Beginning with the line that holds "How do I perform: Open" and ending with the last line below, repeat each line exactly, leaving any pictures out.

── Data ──

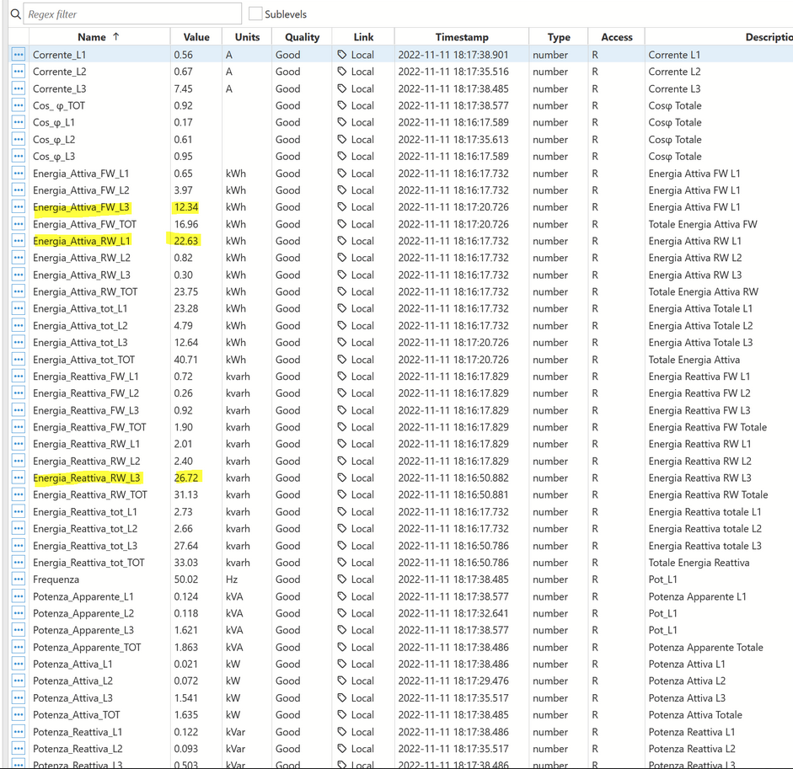Click the Units column header
793x769 pixels.
pos(247,37)
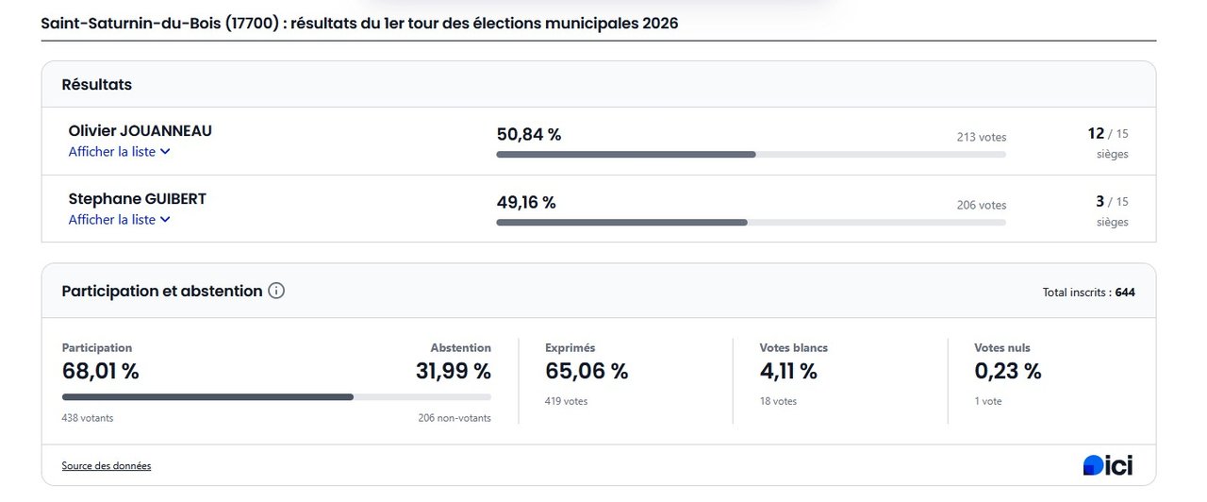Click the Résultats section heading
The image size is (1207, 502).
tap(97, 85)
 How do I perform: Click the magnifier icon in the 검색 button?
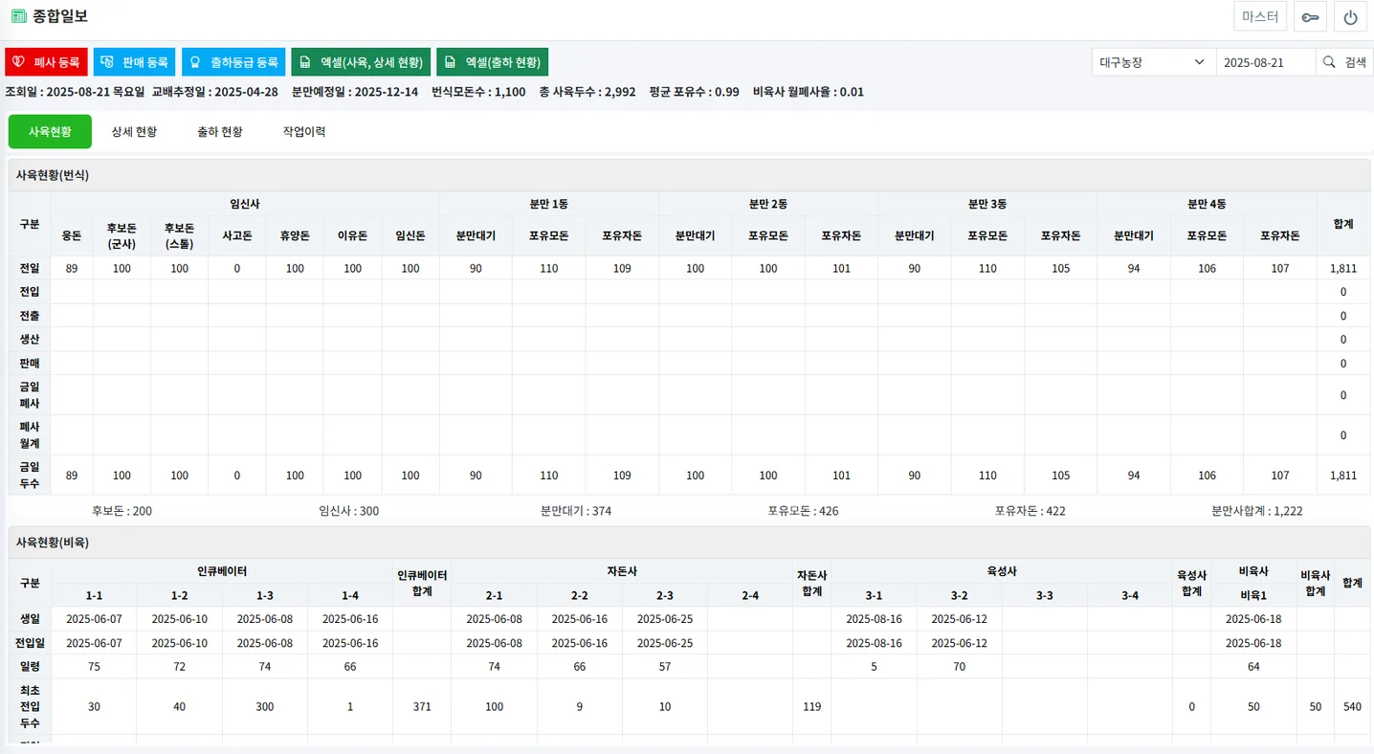pyautogui.click(x=1328, y=61)
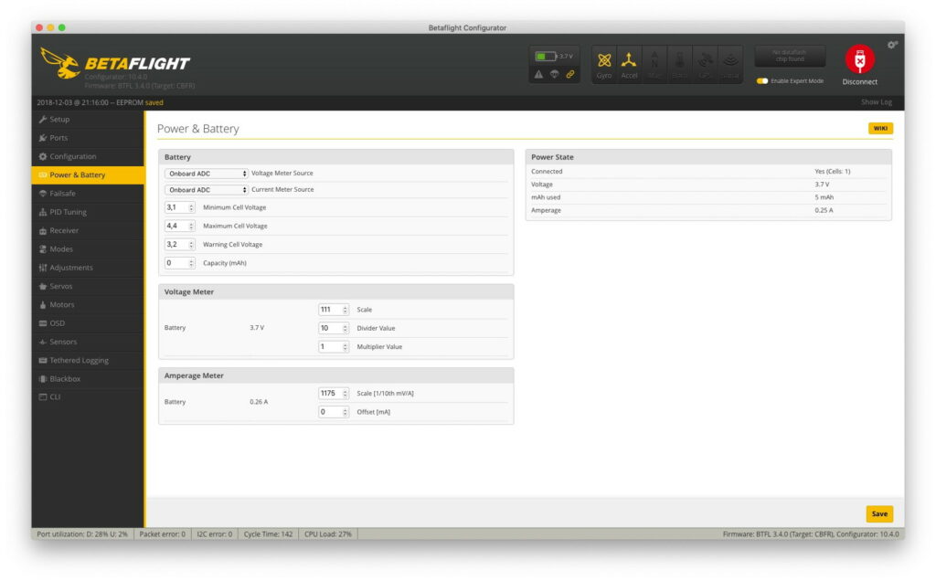Open the WIKI help button

[880, 129]
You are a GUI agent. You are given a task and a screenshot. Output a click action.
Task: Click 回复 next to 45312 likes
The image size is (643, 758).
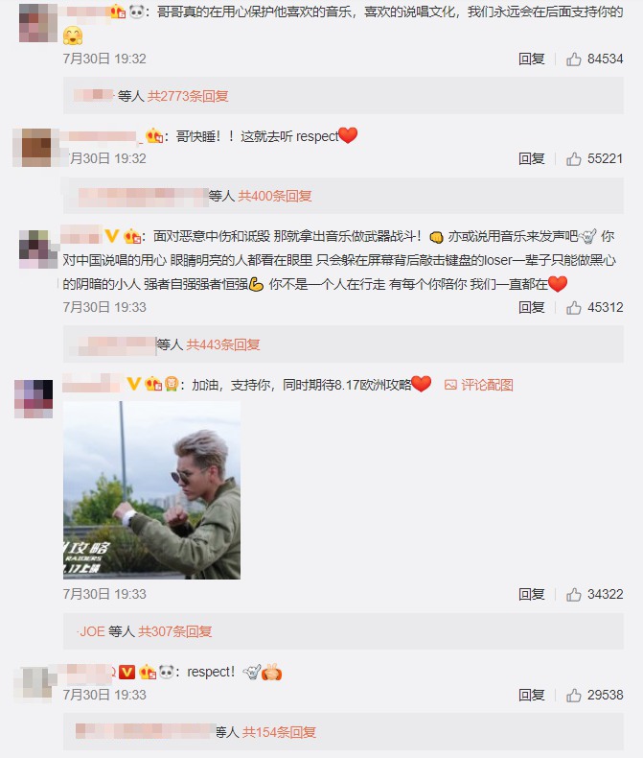(531, 307)
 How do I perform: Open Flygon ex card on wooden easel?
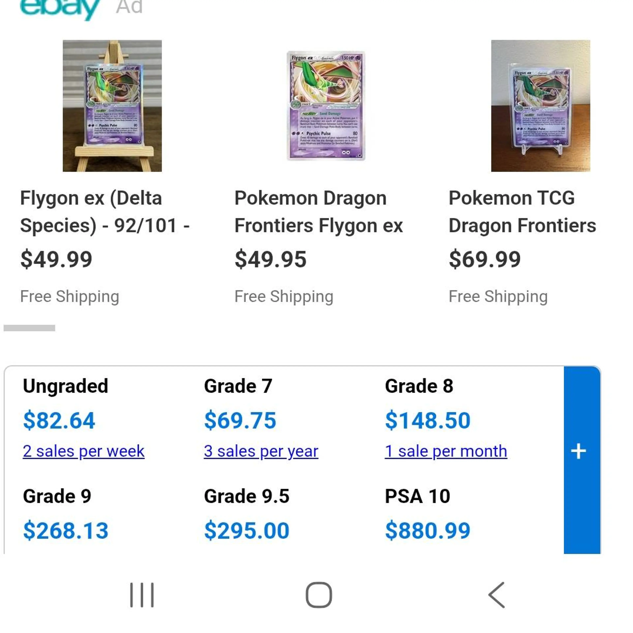(112, 106)
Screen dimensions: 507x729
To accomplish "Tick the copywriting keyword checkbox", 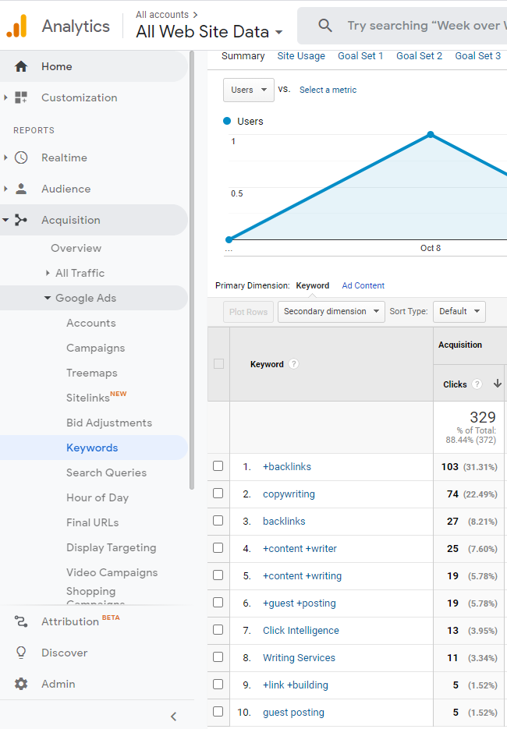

───

> _Reply to the task_:
 How do I perform: Open Flygon ex card on wooden easel?
(112, 106)
Screen dimensions: 507x729
To accomplish "Tick the copywriting keyword checkbox", 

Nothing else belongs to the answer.